令和元年11月には、女性チャレンジ応援拠点のイベント「プレゼン文章術」の講師も担当されました。
他にも「漢字」を使ったメソッドを大学とコラボし計画するなど、その活動の幅をどんどん広げられています。
また、経済産業省の女性起業家応援プロジェクト「LED関西」では平成30年度のファイナリストになり、現在はアンバサダーとしても活躍されています。
元々はグラフィックデザイナーとして、企業のカタログやチラシを作る広報の仕事をされていた本下さん。
結婚を機に退職し、フリーランスになりました。
事業のアイデアは、子どもが生まれて教育について考えるようになり、子どもの読書感想文に悩んでいるママ友の話を聞いたことがきっかけで生まれたそうです。
自身も子どもの頃は、作文が嫌いで泣きながら読書感想文を書いた思い出があるという本下さん。
何十年経っても同じような悩みを持つ子どもや親たちの現状を変えるためにもとの思いから、欧米の作文教育の勉強を始め、それを基にデザインの経験を活かした商品を独自に開発されました。
プレスリリース2,000枚!
「この世にない面白いものが出来た」と自信を持っていた商品ですが、学校で教材として取り扱ってもらうには予算や許可の問題があるということを初めて知り、壁にぶち当たります。
「当時は何も知らないから、いきなり小学校に行って、断られたりもしました。でもその経験がとても勉強になったし、人脈も出来るきっかけになった」と言います。
学校が難しければ、ビジネスとして子どもたちに届ける方が向いていると気づいて、なんとかマスコミに取り上げてもらおうと、ひたすらプレスリリース(マスコミ向けの広報原稿)を書いて、さまざまなメディアに送り続けたそうです。
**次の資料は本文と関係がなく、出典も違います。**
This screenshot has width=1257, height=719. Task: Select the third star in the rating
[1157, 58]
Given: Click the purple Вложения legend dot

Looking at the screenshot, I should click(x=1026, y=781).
その数、なんと2,000枚以上!
ようやく新聞やテレビなどに徐々に取り上げられるようなると反響を呼んで、教材の売り上げも伸び、作文講座の依頼も増えていきました。
講座で着用している「縦書き原稿用紙」柄の着物は、LED関西で同期の女性起業家とのコラボレーションで完成させたもの。
子どもたちも一目見て興味津々です。
初対面の人に印象付けるために、見た目にアイデアを凝らす事も、活動を拡げる中で学んだことだそうです。
あなたのコトバはダイヤモンド
「女性チャレンジ応援拠点」についての印象を伺うと「私は何も分からないまま一人で始めたけれど、始める前の時期に拠点でスタッフに自分の話を聞いてもらえて、資料も揃っていて、という場所があるのはとてもうらやましい気がします」とのこと。
これからチャレンジしたい女性へのメッセージをお願いしたところ、「作文教室で講座の最後にいつも子どもたちに伝える『君の言葉はダイヤモンド』という言葉。これからますます情報化や国際化が進む社会で『言葉』がもっと重要で価値あるものになってくる。
自分自身の言葉の原石をどんどん磨くことで、自分自身も輝き出す。女性でこれから何かにチャレンジしたいという方も、自分の『言葉』を大切にされることが、事業や活動の成功にもつながるのではないかと思います」とのことでした。
取材の後は、あっという間に原稿用紙柄の着物に着替えて、講座に向かわれた本下さん。その姿はとても頼もしく印象的でした!